The mesoscale precipitation distribution in mid-latitude continental regions: observational uncertainty and evaluation of 25-km global model simulations.

Tuesday, 16 December 2014
Pier Luigi Vidale1, Reinhard Schiemann2,3, Marie-Estelle Demory2 and Charles John Roberts2,3, (1)University of Reading, Reading, RG6, United Kingdom, (2)NCAS Climate, Reading, United Kingdom, (3)University of Reading, Reading, United Kingdom
Mid-latitude precipitation over land exhibits a high degree of variability due to the complex interaction of governing atmospheric processes with coastlines, the heterogeneous land surface, and orography. General circulation models (GCMs) have traditionally shown limited ability in capturing variability in the mesoscale range (here ~50–500 km), due to their low resolution. Recent advances in resolution have provided ensembles of multidecadal climate simulations with GCMs using ~25 km grid spacing. Here, we assess this class of GCM simulations, from the UPSCALE (UK on PrACE - weather-resolving Simulations of Climate for globAL Environmental risk) campaign.

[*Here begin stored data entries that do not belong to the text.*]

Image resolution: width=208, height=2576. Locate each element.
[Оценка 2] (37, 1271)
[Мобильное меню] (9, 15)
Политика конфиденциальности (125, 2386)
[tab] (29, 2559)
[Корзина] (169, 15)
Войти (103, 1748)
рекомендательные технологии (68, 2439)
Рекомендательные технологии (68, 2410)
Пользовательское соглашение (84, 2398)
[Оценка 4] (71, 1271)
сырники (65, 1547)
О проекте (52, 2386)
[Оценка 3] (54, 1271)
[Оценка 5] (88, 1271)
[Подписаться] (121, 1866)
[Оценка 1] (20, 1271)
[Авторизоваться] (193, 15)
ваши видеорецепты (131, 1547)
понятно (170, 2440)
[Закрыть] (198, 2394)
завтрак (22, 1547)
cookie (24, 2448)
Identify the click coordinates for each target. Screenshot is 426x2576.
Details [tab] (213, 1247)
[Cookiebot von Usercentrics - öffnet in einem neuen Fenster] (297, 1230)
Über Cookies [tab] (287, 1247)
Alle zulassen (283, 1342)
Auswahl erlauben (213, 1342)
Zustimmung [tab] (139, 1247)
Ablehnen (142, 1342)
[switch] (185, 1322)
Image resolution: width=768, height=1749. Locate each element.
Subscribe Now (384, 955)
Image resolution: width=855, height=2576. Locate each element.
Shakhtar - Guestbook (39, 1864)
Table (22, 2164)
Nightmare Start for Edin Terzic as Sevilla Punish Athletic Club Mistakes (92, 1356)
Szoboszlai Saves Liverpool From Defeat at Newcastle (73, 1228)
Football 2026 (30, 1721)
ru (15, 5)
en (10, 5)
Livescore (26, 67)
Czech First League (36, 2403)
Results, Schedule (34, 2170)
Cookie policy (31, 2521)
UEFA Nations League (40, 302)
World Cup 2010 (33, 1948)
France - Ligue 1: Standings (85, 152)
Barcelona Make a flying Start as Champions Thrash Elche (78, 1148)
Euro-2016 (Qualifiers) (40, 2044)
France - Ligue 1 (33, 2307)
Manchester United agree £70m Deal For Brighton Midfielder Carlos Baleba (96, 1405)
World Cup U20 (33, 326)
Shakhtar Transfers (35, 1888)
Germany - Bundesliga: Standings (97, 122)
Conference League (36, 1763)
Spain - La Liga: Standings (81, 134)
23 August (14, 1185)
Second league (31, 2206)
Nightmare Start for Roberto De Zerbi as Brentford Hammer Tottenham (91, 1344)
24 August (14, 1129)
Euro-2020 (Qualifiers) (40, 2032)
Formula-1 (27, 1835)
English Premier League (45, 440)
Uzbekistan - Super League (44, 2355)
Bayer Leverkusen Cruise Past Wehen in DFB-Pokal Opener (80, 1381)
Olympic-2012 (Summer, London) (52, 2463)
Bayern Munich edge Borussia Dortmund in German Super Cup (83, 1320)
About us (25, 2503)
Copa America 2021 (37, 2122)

Increased model resolution also poses new challenges to the observational datasets used to evaluate models. Global gridded data products (e.g. from the Global Precipitation Climatology Project, GPCP) are invaluable for assessing large-scale precipitation features, but may not sufficiently resolve mesoscale structures. In the absence of alternative estimates, the intercomparison of specialised, regional observational datasets may be the only way to gain insight into the uncertainties associated with these observations. We focus on three mid-latitude continental regions where gridded precipitation observations based on higher-density gauge networks are available, complementing the global data sets: Europe (with a particular emphasis on the Alps), South and East Asia, and the continental US.

Additional motivation, and opportunity, arises from continuing efforts to quantify the components of the global radiation budget and water cycle. Recent estimates based on radiation measurements suggest that the global mean precipitation/evaporation may be up to 10 Wm-2 (about 0.35 mm day-1) larger than the estimate obtained from GPCP. While the main part of this discrepancy is thought to be due to the underestimation of remotely-sensed ocean precipitation, there is also considerable uncertainty about ‘unobserved’ precipitation over land, in particular in the form of snow in regions of high latitude/altitude.

Combining the strength of these different observations, we present case studies of how area-averaged mountain precipitation is represented in different observational datasets and by a GCM at different resolutions.